On the global front, the US is working on a temporary trade deal with India that could lower proposed tariffs to under 20 percent. Unlike some other countries, India is not expecting a formal tariff notice, and the deal is likely to be announced soon.

Meanwhile, US President Donald Trump has threatened to impose a 30 percent tariff on imports from Mexico and the European Union starting August 1. Both the EU and Mexico criticized these proposed tariffs but said they would keep negotiating with the US.

The earnings season has just started, with TCS disappointing investors. Over 50 companies are set to announce their results next week, which could keep the market volatile. In the IPO space, three new public issues are opening, including Anthem Biosciences, and six new listings are expected.

Foreign investors continued to sell Indian stocks, with Foreign Portfolio Investors (FPIs) offloading equities worth Rs 5,104 crore, while Domestic Institutional Investors (DIIs) bought Rs 3,558 crore worth of shares. So far this year, FPIs have been net sellers, selling stocks worth Rs 1.25 lakh crore, while DIIs have been net buyers with total purchases of Rs 3.60 lakh crore. July has seen the first negative FPI inflow after three months of positive numbers.

Oil prices rose more than 2 percent on Friday after the International Energy Agency said the market is tighter than it looks. Brent crude closed at Rs 70.36 per barrel, up Rs 1.72, while US crude settled at Rs 68.45 per barrel, up Rs 1.88.
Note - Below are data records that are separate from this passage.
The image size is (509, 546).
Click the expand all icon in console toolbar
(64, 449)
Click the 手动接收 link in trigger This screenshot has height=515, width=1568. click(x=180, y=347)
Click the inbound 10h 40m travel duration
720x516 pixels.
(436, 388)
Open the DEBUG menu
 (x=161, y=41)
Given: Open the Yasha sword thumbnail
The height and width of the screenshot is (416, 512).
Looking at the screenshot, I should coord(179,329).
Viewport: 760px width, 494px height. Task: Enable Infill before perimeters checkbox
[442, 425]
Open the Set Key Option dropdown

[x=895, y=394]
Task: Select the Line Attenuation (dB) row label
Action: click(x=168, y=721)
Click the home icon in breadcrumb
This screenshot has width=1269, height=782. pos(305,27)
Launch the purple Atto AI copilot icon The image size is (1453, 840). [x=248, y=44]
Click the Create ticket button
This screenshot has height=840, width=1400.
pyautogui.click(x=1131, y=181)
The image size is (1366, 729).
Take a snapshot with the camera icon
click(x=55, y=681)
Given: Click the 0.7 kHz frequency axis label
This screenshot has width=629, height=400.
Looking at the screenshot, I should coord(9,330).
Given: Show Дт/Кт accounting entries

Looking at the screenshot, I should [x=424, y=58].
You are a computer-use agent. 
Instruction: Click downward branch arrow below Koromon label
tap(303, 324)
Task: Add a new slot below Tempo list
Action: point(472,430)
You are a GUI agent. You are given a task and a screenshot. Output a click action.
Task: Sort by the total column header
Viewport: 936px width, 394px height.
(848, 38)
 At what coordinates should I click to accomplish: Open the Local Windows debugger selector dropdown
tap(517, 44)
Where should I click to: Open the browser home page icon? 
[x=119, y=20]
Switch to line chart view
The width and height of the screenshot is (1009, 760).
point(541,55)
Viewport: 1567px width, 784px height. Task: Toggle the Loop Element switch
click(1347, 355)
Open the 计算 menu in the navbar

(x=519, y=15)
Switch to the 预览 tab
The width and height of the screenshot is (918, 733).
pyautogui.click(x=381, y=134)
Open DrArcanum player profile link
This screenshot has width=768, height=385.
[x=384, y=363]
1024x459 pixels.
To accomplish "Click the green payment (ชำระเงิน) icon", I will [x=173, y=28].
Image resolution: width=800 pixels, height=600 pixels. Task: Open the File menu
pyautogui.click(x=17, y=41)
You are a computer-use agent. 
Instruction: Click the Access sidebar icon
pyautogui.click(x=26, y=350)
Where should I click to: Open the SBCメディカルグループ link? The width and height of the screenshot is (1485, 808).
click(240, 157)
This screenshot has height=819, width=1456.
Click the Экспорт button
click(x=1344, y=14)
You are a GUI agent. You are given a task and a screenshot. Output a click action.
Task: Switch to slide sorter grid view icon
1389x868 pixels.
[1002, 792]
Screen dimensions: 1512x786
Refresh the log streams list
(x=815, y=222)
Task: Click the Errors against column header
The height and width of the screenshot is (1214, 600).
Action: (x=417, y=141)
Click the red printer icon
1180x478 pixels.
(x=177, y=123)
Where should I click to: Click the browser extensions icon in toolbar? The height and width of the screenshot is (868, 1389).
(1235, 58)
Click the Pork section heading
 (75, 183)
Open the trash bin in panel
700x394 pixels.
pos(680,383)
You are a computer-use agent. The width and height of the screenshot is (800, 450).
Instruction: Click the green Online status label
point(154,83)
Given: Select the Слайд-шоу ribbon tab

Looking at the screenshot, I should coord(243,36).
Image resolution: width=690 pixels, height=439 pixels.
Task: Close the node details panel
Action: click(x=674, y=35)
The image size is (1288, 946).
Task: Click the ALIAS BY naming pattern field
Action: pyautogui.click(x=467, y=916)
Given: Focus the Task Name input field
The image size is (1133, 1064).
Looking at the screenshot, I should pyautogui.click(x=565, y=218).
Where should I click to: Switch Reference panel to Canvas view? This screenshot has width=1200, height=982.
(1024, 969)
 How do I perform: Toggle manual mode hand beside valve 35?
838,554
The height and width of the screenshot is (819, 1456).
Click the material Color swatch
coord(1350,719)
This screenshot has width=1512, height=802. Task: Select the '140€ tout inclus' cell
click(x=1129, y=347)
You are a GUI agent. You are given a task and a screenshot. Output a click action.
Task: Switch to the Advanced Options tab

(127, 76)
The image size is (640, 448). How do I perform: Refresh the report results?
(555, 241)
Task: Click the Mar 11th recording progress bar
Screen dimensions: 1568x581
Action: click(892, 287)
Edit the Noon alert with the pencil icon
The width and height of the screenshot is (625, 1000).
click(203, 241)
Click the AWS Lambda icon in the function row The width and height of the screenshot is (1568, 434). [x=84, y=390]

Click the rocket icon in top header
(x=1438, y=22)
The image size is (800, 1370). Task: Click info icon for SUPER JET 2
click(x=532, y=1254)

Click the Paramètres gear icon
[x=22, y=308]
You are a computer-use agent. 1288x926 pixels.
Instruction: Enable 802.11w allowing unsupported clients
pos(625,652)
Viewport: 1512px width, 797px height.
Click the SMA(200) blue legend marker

Technically, experts say the Nifty has dropped below its key short-term moving average and is now in a consolidation zone between 24,500 and 25,200. This break has ended the recent positive trend, and the index could stay range-bound for a while. The 24,500–24,900 zone is seen as strong support, while 25,550 is the first hurdle if the market tries to bounce back. The banking index is still showing some strength, but mixed signals from private banks are keeping investors cautious about the next move.